--- Your instructions ---
Copy the records again, starting at the beginning and ending at the line with "Action: 85,348", changing "screenshot" to "image" wherever it appears and leaving everything else unchanged. Leave the pictures out.
— begin Dataset extract —
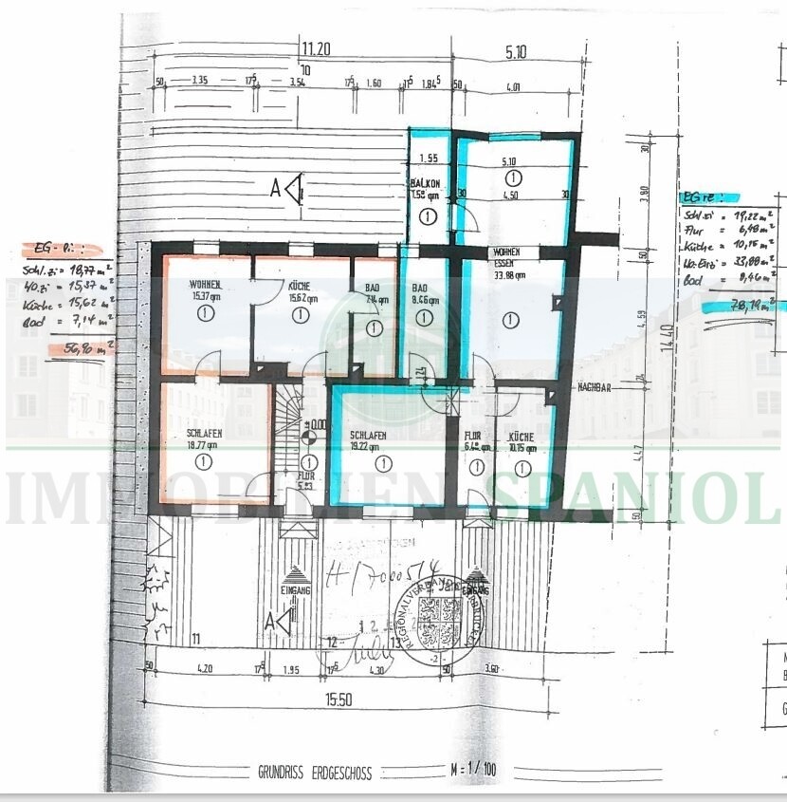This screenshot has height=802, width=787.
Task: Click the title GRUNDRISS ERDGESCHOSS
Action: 315,772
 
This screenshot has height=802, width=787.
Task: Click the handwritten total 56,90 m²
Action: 85,348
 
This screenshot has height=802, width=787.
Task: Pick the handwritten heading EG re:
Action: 701,198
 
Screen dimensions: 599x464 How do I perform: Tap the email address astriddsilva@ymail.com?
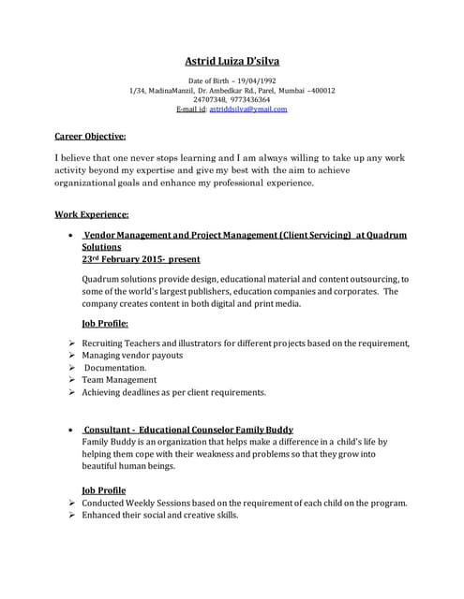[248, 109]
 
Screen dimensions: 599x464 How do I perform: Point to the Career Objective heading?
[91, 136]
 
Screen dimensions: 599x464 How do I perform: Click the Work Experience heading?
[91, 214]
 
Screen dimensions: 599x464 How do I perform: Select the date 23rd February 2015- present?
[140, 258]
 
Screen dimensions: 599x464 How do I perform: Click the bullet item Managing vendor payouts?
[132, 356]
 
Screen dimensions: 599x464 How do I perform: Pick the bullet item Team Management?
[120, 380]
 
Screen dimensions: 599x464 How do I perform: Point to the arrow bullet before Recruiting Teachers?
[72, 343]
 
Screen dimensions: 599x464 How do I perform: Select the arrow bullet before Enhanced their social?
[72, 515]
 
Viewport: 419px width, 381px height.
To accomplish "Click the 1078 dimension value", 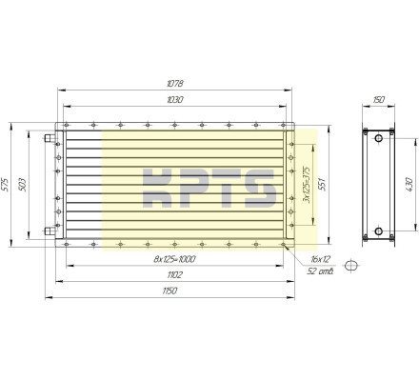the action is [x=175, y=84].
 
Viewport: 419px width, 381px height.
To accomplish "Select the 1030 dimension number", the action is [x=175, y=100].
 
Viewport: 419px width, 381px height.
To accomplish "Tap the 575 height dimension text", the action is [x=6, y=185].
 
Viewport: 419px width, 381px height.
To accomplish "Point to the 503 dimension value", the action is [x=23, y=185].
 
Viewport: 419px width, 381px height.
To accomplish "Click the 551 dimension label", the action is [x=322, y=185].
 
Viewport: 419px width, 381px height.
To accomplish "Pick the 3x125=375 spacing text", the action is [x=307, y=185].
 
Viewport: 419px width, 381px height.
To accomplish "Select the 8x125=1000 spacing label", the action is [x=174, y=259].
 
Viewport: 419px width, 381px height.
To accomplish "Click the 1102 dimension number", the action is [x=174, y=274].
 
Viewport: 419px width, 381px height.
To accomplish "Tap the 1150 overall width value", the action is [x=170, y=291].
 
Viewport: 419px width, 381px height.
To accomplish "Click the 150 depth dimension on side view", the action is [x=379, y=100].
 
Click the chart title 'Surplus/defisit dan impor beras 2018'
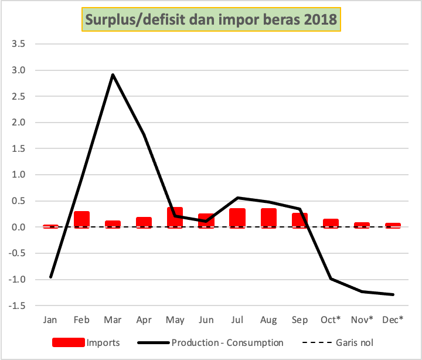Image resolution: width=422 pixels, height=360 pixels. coord(211,19)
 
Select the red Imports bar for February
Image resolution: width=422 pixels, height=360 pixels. coord(81,219)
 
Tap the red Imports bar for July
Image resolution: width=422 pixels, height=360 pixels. coord(237,218)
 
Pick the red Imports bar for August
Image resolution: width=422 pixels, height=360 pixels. coord(268,218)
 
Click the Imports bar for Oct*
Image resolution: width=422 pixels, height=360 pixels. coord(331,223)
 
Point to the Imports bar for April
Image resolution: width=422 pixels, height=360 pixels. coord(144,222)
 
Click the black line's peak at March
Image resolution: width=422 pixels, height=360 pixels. coord(113,74)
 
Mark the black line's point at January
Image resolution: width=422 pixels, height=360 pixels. coord(50,277)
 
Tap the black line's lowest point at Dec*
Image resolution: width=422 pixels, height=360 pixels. coord(393,294)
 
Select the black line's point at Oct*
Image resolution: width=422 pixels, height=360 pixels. coord(331,279)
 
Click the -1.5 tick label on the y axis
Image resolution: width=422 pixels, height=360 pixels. coord(17,305)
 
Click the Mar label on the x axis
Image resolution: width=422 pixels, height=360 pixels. coord(113,320)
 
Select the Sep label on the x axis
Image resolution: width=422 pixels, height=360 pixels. coord(300,320)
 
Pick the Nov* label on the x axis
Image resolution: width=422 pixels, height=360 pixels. coord(362,320)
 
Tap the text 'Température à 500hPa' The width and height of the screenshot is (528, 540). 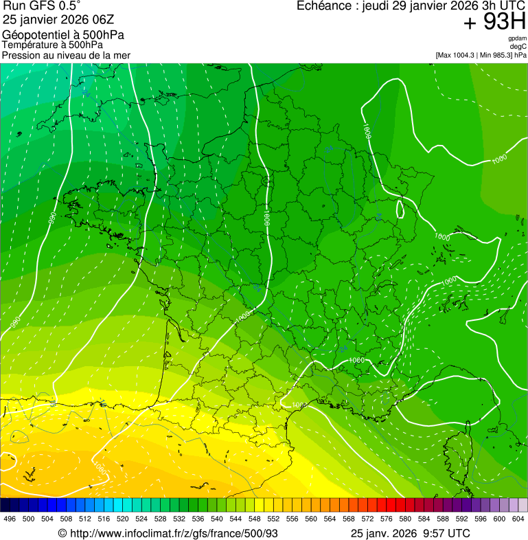click(53, 45)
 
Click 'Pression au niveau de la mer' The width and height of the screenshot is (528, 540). click(67, 55)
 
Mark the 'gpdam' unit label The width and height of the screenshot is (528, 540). click(517, 38)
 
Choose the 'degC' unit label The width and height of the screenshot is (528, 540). click(518, 46)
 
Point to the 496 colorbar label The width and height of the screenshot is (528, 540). click(10, 519)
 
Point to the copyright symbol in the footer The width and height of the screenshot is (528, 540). click(62, 533)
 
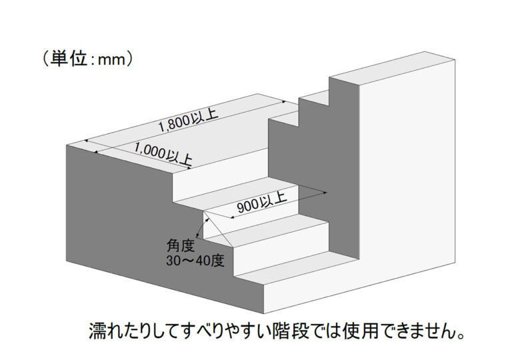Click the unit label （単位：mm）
point(88,59)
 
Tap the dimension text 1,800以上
point(188,121)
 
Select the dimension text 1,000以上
point(163,154)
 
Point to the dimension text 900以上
point(261,202)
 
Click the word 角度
point(181,246)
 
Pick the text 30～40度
point(195,261)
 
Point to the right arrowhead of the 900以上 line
point(325,193)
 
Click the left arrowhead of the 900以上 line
point(233,217)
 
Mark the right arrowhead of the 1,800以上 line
point(284,102)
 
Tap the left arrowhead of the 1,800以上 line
point(86,141)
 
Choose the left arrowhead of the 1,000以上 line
point(96,151)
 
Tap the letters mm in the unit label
point(112,60)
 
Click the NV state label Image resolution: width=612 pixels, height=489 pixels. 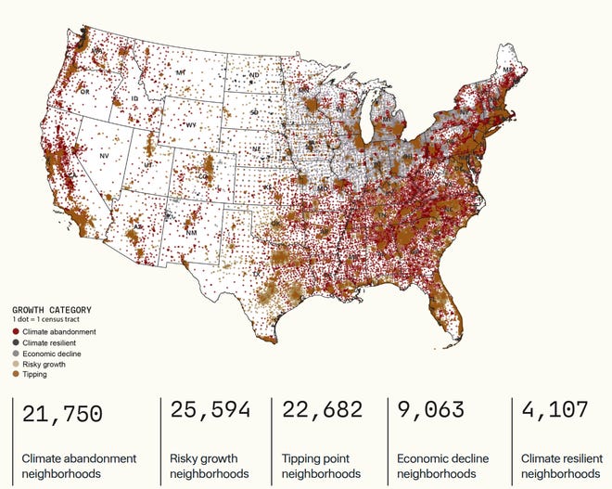(x=104, y=156)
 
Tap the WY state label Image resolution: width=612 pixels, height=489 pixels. (x=191, y=124)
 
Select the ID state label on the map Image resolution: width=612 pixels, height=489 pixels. (x=134, y=98)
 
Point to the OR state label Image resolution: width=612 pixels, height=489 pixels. (x=84, y=92)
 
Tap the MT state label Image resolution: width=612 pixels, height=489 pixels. (x=181, y=71)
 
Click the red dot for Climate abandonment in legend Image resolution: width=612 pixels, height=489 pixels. (x=16, y=331)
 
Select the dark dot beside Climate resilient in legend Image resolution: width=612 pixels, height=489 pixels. (x=16, y=342)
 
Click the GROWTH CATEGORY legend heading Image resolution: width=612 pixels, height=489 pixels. (x=51, y=310)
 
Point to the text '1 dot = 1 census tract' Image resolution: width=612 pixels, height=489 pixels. (x=47, y=319)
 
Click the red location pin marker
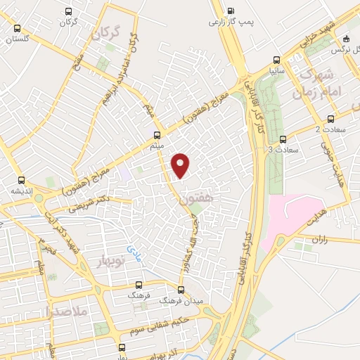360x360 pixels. [x=181, y=165]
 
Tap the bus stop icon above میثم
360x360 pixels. [x=157, y=134]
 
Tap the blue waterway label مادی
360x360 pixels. [x=134, y=248]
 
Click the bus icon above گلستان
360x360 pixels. [x=18, y=28]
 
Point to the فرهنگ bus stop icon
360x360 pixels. [x=139, y=285]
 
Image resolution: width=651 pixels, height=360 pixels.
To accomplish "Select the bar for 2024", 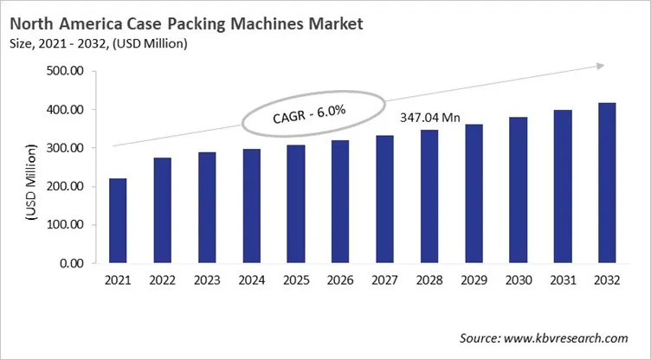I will click(x=252, y=206).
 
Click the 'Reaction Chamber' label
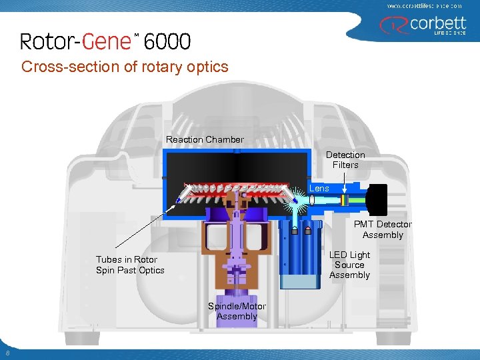(205, 139)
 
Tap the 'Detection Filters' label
(345, 160)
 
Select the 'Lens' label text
(319, 189)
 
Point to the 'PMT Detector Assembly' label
(383, 229)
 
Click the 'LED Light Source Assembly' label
(349, 265)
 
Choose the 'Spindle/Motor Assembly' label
(237, 311)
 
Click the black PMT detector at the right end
(377, 199)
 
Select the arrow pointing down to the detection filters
(344, 182)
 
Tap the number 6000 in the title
(167, 42)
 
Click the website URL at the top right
(425, 5)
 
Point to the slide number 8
(7, 353)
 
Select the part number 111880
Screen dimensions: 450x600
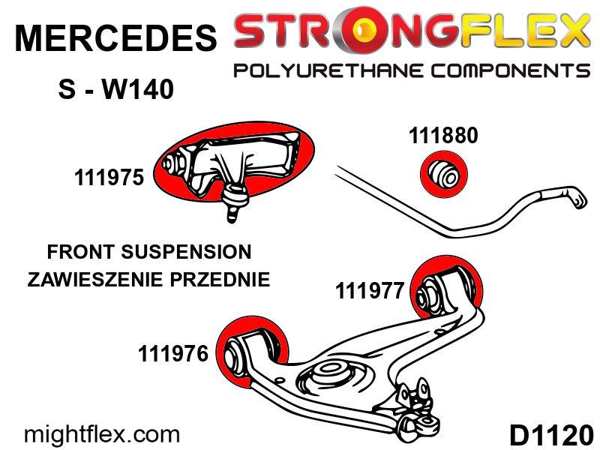click(443, 136)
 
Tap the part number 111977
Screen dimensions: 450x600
click(370, 291)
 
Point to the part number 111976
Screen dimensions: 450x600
click(173, 353)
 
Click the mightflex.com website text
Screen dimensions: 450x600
click(102, 434)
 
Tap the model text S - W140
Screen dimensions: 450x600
click(116, 91)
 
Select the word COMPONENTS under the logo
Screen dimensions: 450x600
click(507, 71)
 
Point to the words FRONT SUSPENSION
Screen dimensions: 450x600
click(148, 251)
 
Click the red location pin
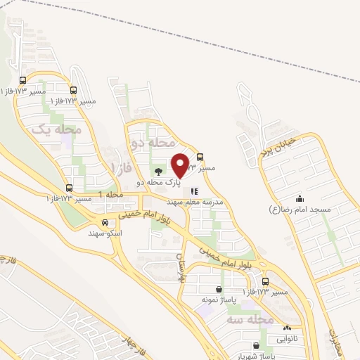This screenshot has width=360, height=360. tap(180, 165)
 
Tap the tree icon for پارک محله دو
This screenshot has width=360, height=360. tap(158, 171)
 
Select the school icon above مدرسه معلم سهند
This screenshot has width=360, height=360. tap(195, 191)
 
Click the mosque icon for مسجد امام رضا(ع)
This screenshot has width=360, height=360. tap(300, 198)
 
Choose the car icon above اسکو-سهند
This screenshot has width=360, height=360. tap(105, 221)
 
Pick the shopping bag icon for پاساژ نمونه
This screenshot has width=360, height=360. tap(219, 289)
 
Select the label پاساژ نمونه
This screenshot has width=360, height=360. tap(217, 300)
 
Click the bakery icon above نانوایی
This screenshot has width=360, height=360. tap(287, 327)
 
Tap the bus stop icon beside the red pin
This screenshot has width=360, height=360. tap(200, 157)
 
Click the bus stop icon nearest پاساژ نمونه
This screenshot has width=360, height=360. tap(264, 281)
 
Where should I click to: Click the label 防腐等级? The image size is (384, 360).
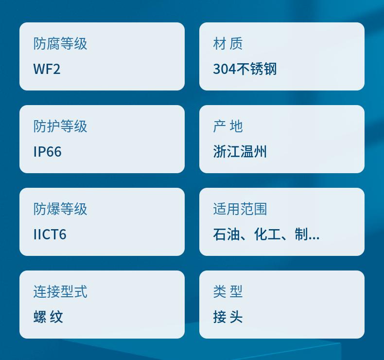(x=60, y=44)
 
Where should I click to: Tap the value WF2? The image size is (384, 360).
(x=47, y=69)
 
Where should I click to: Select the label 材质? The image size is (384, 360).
(x=228, y=44)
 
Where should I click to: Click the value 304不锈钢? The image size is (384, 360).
(x=245, y=69)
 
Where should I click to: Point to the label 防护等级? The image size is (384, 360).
(x=60, y=126)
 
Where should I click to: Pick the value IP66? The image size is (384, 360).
(x=47, y=151)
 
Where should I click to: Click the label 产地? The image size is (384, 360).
(x=228, y=126)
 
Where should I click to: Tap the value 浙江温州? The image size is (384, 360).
(x=240, y=151)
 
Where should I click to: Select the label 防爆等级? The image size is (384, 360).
(x=60, y=209)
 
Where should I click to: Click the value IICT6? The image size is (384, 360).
(x=50, y=234)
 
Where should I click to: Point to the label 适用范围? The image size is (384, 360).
(x=240, y=209)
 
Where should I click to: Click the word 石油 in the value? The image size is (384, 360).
(x=227, y=234)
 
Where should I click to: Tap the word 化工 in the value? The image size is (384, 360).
(x=267, y=234)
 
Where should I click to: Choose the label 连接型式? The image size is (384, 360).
(x=60, y=291)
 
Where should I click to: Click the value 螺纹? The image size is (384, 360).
(x=48, y=317)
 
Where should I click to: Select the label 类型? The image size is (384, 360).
(x=228, y=291)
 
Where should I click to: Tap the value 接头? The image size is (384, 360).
(x=228, y=317)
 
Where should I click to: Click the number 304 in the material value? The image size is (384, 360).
(x=225, y=69)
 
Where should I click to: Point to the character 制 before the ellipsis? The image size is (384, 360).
(x=301, y=234)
— end Dataset extract —
--- Response to this exercise ---
This image has height=802, width=787.
Task: Click the title GRUNDRISS ERDGESCHOSS
Action: 315,772
 
This image has height=802, width=787.
Task: Click the handwritten total 56,90 m²
Action: 85,348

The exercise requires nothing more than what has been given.